WHAT TO DO
In the entries below, find the line with "This screenshot has width=813, height=628." and the line with "This screenshot has width=259, height=224."; give again those lines and every line between them, exactly.

____ INPUT

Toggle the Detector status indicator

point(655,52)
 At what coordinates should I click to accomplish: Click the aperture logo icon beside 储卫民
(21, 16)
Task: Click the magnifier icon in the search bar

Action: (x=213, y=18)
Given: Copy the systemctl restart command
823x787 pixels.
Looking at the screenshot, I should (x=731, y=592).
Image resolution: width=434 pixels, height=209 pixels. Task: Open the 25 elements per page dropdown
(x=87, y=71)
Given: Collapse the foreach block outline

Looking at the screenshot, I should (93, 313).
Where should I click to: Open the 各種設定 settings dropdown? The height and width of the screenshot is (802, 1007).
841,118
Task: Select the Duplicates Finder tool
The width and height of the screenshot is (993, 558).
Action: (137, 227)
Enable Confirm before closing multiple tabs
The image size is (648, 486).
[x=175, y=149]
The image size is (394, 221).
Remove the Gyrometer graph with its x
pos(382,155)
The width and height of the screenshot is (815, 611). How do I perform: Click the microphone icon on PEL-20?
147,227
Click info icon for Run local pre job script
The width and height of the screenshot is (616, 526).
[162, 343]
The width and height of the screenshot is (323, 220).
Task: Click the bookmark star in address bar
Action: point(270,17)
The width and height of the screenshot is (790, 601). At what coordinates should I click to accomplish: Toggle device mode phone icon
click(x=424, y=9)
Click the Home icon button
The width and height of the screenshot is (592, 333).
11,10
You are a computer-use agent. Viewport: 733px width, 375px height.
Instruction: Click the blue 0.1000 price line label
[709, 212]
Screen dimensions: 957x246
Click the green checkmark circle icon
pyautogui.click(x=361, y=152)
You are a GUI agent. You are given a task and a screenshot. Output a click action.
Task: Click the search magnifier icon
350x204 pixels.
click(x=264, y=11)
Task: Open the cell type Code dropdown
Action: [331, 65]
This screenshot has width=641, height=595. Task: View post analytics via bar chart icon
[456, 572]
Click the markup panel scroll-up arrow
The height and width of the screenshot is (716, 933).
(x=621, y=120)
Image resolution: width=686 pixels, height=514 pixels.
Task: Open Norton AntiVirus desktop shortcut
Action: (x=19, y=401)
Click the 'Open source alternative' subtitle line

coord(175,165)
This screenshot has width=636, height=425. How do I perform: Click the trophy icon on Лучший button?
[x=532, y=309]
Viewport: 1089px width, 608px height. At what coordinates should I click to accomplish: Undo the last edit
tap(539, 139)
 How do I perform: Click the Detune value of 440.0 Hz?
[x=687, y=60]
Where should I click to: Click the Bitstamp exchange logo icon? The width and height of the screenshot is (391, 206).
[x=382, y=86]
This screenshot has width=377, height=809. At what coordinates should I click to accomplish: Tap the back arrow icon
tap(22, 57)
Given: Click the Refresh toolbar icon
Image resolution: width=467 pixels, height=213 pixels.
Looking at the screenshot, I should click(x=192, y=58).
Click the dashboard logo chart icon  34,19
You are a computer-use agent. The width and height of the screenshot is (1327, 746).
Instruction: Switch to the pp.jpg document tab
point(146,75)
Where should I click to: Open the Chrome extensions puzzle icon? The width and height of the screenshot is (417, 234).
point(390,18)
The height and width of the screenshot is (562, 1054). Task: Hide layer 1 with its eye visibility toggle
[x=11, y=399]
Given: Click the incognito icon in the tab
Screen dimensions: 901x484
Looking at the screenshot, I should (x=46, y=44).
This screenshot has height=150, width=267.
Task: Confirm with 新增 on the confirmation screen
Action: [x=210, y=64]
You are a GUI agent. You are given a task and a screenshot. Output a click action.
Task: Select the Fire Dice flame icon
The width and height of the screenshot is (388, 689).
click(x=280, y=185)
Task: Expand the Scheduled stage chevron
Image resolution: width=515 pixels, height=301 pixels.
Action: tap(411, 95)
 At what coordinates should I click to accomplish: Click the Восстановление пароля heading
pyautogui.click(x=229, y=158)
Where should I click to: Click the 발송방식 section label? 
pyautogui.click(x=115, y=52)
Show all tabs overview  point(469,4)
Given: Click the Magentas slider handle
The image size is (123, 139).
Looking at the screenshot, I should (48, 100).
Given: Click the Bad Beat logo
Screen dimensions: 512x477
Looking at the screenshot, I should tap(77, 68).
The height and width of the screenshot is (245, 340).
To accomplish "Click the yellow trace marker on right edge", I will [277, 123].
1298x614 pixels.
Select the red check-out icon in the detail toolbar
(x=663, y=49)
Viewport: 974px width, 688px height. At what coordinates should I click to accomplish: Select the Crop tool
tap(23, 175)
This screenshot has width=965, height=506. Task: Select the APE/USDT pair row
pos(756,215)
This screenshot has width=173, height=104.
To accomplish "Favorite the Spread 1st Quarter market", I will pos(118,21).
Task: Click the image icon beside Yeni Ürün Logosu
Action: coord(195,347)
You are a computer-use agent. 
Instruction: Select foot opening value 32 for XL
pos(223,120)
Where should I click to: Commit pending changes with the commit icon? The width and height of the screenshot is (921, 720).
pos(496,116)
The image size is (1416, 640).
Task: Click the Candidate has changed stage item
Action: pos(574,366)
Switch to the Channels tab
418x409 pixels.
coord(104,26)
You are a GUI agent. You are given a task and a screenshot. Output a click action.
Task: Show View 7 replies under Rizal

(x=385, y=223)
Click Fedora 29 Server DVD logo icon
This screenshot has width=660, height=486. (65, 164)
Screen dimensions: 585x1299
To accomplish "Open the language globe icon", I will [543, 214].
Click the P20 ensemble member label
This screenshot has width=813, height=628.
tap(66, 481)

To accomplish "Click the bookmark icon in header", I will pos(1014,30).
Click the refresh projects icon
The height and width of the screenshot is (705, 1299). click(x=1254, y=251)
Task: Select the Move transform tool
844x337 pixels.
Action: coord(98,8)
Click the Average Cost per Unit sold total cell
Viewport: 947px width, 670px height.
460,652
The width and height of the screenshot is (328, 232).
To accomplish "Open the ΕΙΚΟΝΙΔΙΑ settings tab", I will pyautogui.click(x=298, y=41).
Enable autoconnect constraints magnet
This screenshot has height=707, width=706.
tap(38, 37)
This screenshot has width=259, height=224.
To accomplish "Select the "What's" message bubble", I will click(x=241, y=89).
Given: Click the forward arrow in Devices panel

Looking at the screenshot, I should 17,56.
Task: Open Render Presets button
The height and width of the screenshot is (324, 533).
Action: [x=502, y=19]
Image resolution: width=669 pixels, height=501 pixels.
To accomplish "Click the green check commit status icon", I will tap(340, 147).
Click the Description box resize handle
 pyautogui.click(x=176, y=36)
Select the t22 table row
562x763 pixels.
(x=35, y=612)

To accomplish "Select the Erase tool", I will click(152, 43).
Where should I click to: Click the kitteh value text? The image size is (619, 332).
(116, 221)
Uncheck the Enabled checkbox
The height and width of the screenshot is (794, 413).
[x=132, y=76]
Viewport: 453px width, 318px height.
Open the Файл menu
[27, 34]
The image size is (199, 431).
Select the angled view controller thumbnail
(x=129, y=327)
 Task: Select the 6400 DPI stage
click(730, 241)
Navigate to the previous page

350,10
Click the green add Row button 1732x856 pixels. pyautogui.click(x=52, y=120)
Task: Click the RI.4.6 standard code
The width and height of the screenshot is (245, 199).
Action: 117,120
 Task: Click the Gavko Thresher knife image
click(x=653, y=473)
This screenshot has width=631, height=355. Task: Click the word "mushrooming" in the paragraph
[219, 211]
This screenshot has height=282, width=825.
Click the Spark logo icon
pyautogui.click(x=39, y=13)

________

SOLUTION
This screenshot has width=813, height=628.
tap(66, 481)

To accomplish "Click the bookmark icon in header", I will pos(1014,30).
Click the refresh projects icon
The height and width of the screenshot is (705, 1299). click(x=1254, y=251)
Task: Select the Move transform tool
844x337 pixels.
Action: coord(98,8)
Click the Average Cost per Unit sold total cell
Viewport: 947px width, 670px height.
460,652
The width and height of the screenshot is (328, 232).
To accomplish "Open the ΕΙΚΟΝΙΔΙΑ settings tab", I will pyautogui.click(x=298, y=41).
Enable autoconnect constraints magnet
This screenshot has height=707, width=706.
tap(38, 37)
This screenshot has width=259, height=224.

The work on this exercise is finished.